<h1>Creator of Notebook: Shehryar Mallick</h1>
<h1>This notebook contains implementations to determine whether the individuals will leave a bank of a US bank</h1>

<h1>Data Preprocessing Stage</h1>

<h2>Exploratory Data Analysis to gain insights and Data Wrangling techniques</h2>
<h3> checking for unique values in a column
<h3> checking for null values in a column
<h3> checking for outliers in specific column
<h3> Encoding categorical columns using one hot encoding
<h3> Normalizing the data using MinMax Scaler
<h3> Binning the data columns with high cardinality

In [1]:
import pandas as pd

print('import successful')

In [2]:
df = pd.read_csv('../input/bank-customer-churn-prediction/Churn_Modelling.csv')
df.head(5)
print(df.shape)

In [3]:
### print out all of the column names and the contents in the dataset
col_names = df.columns
print(col_names,'\n#########################')
for i in col_names:
  print("Column : ",i)
  display(df[i].value_counts())
  print("#######################")

In [4]:
df.isnull().sum()

In [None]:
### from the initial analysis it seemed logical to drop cols:RowNumber, CustomerId, Surname
### moreover we have to create bin due to high cardinality and also identify any prevailing outliers of the columns: CreditScore, Age,Balance, EstimatedSalary
### the columns that need to be encoded are: Geography, Gender

<h3>Dropping columns that do not affect the data set

In [5]:
df = df.drop(columns=['RowNumber', 'CustomerId', 'Surname'])
df

<h3>Outlier Detection using
    <h4>Box plot technique
    <h4> Z score technique
<h3>Outlier removal by setting threshold

In [6]:
import seaborn as sns
import matplotlib.pyplot as plt

fig, axes = plt.subplots(2, 2,figsize=(16,16))

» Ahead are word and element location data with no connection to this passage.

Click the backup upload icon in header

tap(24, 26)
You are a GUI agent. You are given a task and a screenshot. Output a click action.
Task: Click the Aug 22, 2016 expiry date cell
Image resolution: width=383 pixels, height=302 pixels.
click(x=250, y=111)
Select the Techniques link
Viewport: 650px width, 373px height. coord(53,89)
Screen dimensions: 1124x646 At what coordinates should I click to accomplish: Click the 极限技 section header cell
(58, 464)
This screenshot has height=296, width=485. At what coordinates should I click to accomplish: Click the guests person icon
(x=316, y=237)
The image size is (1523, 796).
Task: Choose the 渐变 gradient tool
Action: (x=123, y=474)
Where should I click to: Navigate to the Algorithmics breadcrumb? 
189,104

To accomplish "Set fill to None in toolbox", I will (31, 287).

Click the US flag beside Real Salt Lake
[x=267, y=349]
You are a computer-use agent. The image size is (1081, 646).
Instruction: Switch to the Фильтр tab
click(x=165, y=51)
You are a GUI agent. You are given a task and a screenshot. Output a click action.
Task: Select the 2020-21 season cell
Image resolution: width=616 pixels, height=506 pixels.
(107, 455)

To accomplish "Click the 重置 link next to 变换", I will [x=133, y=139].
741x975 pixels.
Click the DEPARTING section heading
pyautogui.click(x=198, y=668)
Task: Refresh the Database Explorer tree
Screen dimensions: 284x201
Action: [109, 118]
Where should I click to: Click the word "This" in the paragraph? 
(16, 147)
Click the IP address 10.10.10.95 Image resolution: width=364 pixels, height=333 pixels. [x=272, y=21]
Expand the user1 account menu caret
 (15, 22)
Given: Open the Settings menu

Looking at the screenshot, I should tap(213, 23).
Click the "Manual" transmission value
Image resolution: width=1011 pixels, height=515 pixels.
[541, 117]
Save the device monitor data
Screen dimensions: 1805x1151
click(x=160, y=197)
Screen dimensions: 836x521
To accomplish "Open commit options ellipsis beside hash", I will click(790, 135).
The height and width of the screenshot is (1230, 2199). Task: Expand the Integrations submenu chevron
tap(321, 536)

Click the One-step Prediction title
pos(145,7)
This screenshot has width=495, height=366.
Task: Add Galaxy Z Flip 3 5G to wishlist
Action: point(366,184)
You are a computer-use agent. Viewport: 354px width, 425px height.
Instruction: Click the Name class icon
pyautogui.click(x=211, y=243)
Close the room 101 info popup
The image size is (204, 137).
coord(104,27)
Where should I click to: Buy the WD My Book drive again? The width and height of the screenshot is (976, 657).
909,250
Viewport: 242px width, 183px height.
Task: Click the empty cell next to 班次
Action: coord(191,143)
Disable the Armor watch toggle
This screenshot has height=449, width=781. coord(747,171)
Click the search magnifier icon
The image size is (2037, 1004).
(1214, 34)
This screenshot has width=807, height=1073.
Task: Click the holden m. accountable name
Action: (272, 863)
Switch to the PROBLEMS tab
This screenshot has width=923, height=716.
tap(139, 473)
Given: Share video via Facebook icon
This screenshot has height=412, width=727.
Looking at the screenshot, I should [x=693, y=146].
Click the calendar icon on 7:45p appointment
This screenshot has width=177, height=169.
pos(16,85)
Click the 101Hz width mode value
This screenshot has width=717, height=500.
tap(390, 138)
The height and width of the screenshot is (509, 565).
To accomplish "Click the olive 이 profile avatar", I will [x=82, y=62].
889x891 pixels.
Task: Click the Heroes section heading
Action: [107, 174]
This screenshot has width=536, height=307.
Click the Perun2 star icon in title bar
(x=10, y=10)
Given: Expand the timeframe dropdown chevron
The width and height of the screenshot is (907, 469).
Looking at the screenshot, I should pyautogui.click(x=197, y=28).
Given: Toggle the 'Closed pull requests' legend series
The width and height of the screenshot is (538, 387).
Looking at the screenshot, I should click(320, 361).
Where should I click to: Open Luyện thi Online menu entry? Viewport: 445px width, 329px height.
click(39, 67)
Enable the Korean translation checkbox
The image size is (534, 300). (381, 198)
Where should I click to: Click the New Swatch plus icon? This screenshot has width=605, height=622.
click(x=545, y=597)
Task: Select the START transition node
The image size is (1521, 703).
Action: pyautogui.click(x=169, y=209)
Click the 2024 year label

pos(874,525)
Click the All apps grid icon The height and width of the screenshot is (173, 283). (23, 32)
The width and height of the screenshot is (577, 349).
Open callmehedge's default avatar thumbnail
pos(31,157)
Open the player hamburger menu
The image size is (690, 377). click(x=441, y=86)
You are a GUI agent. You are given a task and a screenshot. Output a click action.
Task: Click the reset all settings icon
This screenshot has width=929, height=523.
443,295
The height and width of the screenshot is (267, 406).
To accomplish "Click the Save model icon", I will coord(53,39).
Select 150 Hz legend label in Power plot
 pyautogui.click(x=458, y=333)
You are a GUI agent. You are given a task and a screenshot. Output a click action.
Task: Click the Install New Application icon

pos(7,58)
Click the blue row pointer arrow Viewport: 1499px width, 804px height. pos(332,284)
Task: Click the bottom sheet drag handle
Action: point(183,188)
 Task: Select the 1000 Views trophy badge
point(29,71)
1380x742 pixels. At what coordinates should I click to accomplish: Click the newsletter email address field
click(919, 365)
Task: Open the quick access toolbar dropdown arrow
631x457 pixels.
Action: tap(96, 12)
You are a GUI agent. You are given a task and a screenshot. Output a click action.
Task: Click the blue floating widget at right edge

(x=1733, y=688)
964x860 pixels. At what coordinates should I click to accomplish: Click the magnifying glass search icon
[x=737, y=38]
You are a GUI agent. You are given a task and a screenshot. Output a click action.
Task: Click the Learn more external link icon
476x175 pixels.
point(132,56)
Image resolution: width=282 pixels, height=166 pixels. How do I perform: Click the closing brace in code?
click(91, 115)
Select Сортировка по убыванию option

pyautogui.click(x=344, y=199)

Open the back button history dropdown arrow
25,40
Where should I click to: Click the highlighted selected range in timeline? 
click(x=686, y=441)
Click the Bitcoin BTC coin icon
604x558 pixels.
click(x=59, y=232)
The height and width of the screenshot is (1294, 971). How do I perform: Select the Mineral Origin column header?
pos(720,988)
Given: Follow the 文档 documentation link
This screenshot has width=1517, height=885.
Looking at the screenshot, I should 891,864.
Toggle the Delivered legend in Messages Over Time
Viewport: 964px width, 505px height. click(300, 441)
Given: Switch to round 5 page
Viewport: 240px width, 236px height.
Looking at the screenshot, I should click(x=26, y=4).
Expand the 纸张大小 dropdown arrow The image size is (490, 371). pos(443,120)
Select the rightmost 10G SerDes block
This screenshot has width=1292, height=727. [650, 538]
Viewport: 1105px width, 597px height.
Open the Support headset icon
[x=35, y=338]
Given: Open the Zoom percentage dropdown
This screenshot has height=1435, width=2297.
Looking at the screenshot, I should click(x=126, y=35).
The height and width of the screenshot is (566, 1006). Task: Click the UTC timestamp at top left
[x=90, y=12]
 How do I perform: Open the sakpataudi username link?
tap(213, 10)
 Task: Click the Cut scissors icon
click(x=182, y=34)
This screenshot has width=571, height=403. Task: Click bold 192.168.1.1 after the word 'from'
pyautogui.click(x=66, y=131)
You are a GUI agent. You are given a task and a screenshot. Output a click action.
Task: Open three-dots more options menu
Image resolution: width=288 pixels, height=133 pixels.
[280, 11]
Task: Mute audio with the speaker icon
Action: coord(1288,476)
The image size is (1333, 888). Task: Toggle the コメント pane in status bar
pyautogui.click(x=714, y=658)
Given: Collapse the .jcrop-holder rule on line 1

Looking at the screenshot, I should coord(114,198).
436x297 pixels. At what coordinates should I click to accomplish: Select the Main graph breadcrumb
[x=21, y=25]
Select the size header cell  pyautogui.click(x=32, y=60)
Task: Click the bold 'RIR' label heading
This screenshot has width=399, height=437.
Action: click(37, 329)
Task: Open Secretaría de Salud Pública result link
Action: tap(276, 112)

sns.boxplot(df['CreditScore'], ax=axes[0,0]).set(title='CreditScore')
sns.boxplot(df['Age'], ax=axes[0,1]).set(title='Age')
sns.boxplot(df['EstimatedSalary'], ax=axes[1,0]).set(title='EstimatedSalary')
sns.boxplot(df['Balance'], ax=axes[1,1]).set(title='Balance')

In [7]:
### z score to detect outliers

from scipy import stats
import numpy as np
z = np.abs(stats.zscore(df[['CreditScore', 'Age','Balance', 'EstimatedSalary']]))
# print(z)    ###  to check the z score of the mentioned columns

threshold = 3
print(np.where(z > 3))

In [8]:
print(df.shape)
df= df[(z < 3).all(axis=1)]    ### we are now eliminating the rows that possess the outliers
print(df.shape)

<h2>Making copies of Data to explore variety of techniques

In [133]:
df_o = df.copy()   ### we will use this data for binning technique and without normalization
df_normal = df.copy() ### we will use this dataset with normalization using minmax scaler

In [134]:
import category_encoders as ce   #for importing the encoder
from sklearn.preprocessing import MinMaxScaler

df_normal['Gender'] = df_normal['Gender'].replace(['Male','Female'],[1,0])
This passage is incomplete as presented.